Elle vivait avec son mari et son enfant dans un appartement banal, dans une ville banale. Elle était femme au foyer et voyait les journées passer par la fenêtre. Elle lavait les carreaux et repassait les chemises de son mari dans des gestes mécaniques. Elle nettoyait la vaisselle sans gants, sentait le liquide ménager ronger la peau de ses mains.

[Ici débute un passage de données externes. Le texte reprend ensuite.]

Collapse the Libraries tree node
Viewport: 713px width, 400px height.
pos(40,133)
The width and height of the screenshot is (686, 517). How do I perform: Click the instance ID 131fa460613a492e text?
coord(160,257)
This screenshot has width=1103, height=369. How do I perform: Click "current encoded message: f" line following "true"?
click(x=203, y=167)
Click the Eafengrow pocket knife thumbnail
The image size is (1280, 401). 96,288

Un jour, son enfant dessina. Cécile avait aimé dessiner, enfin, si ses souvenirs étaient corrects. Elle ne dessinait ni bien ni mal, un simple reflet de son âme. Mais dessiner, c’était chronophage, puis ça coûtait cher, puis les nouvelles technologies dessinaient déjà mieux qu’elle. Ça ne servait à rien de continuer.

Cécile abandonna ses dessins comme elle abandonna le reste ; sans grand sentiment. Elle passa à autre chose, c’est-à-dire à rien. Elle dit à son enfant que son dessin était beau, le plus beau. Elle l’accrocha à la porte du frigo et retourna faire son ménage.

Cécile avait 46 ans.

Parfois, elle voudrait que quelque chose de grave lui arrive. Un accident de la vie, qui la réveillerait pour de bon de sa léthargie. Alors elle attendait, en regardant par la fenêtre, ce petit drame. Ça serait un accident de voiture, ou une chute dans les escaliers, quelque chose de mondain, de domestique, qu’on oubliera aussitôt. Elle se réveillera peut-être, ou elle ne se réveillera pas. Peu importe.

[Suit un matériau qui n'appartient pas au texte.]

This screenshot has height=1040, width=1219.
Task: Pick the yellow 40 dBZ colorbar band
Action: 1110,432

Sa vie n’était pas si mal.

Et puis, comme sa vie n’était pas si mal, comme elle avait de la soupe froide, elle n’avait pas de raison de résister. Et puis, si elle résistait, la question serait pourquoi ? Pour quoi ? Pour des miettes de bonheur ? Pour un futur, une incertitude ? Non, Cécile était raisonnable, logique et couarde. Elle ne résistera pas.

Et puis, et puis…

Y’avait Frieda, qui était sa montagne trop haute, sa vague trop grande, son soleil. Et elle savait qu’elle l’aimait pareil qu’elle aimait Frieda. Avec ses rires trop forts, son sourire trop grand, ses cheveux bruns toujours emmêlés. Elle portait un parfum qui lui explosait au nez, aux senteurs de patchouli, qu’elle reconnaîtrait entre mille. Sa voix était aiguë, perçait les tympans, et Cécile aimait ça.

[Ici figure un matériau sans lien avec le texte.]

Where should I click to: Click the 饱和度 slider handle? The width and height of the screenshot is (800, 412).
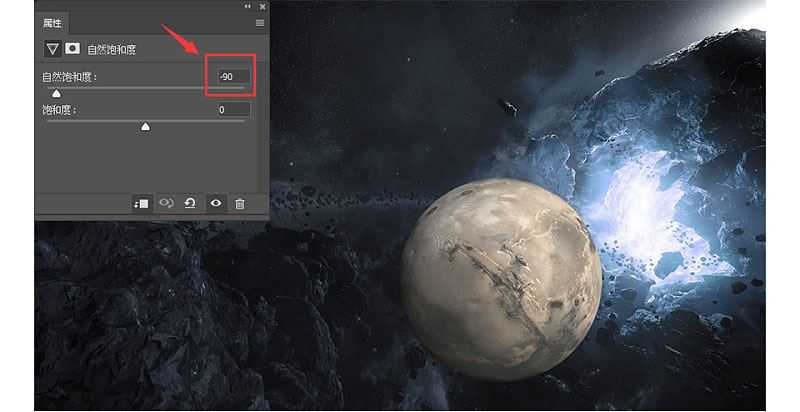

Elle aimait l’entendre parler. Rire. La voir vivre. Frieda et ses robes bariolées, ses colliers à grosses perles, son refus de porter des talons hauts, car ça l’empêchait de courir. Frieda, tout simplement. Elle était libre, mais Cécile était de ces gens-là.

Parfois, elle se souvenait de cette après-midi d’été. Combien elle s’en voulait de ne pas avoir été heureuse plus tôt. Alors, pour une fois dans sa vie, elle prit les choses en mains ; elle l’appela.

Ce numéro n’était plus attribué.

Elle chercha, demanda, supplia pour des réponses. La vérité tomba, lourde.

Frieda était morte quelques mois plus tôt.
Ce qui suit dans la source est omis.